TASK REQUIREMENTS => Print only what runs from the line that includes "Where should I" to the end of the listing, word for word, and do not include any pictures.

TASK INPUT =>
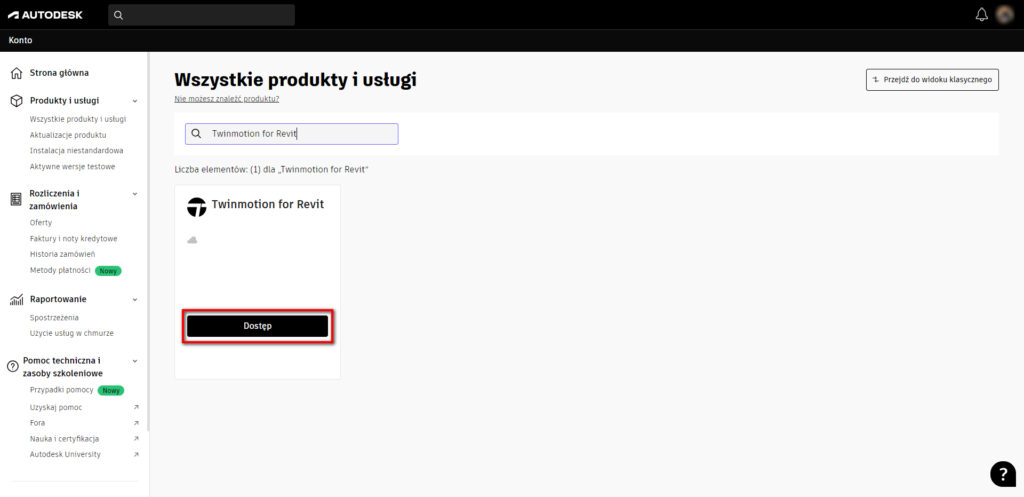The height and width of the screenshot is (497, 1024).
Task: Click the Raportowanie chart icon
Action: 16,300
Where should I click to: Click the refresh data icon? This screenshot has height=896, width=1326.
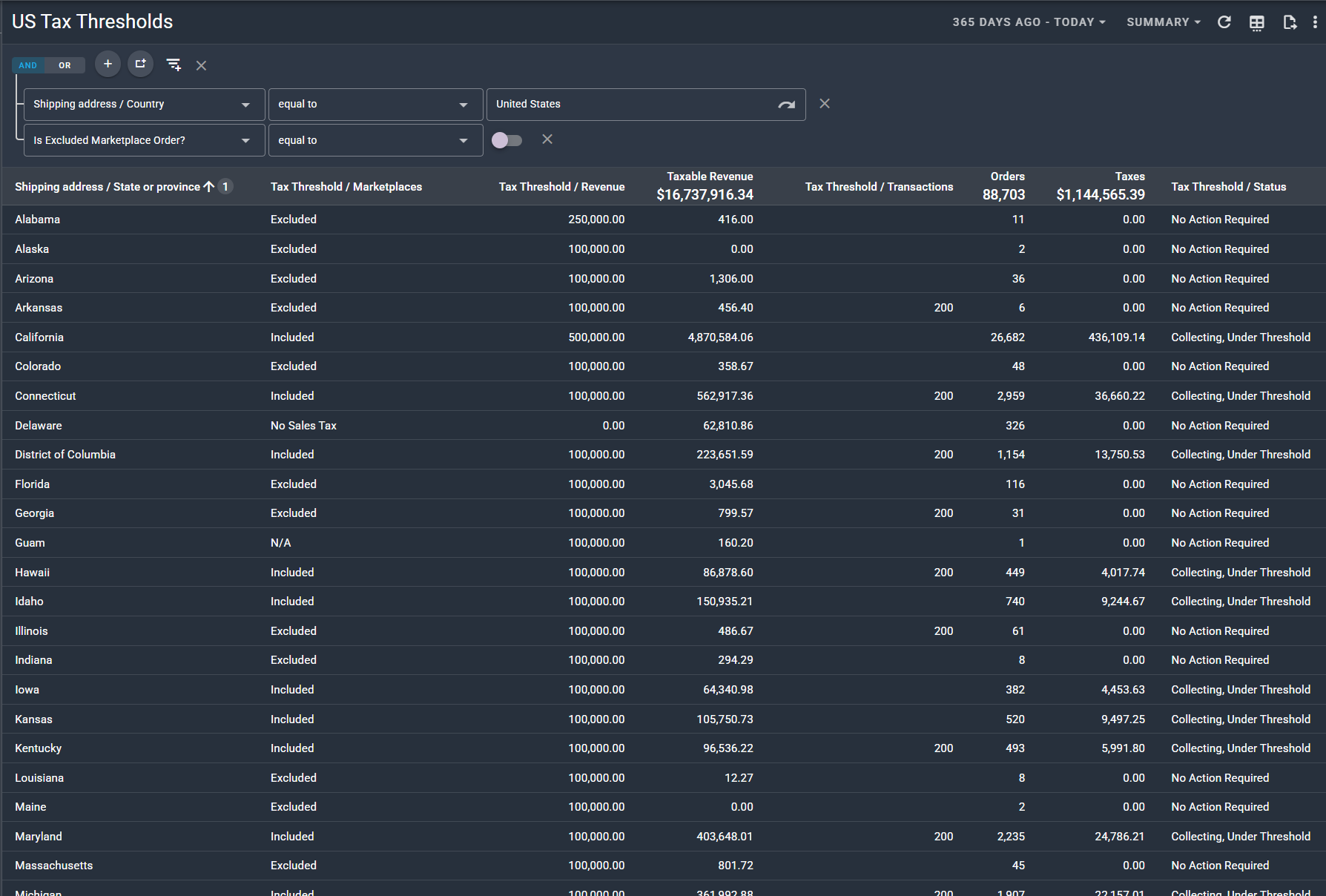[1224, 22]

TASK ANSWER =>
Where should I click to: Click the refresh data icon? This screenshot has height=896, width=1326.
[1224, 22]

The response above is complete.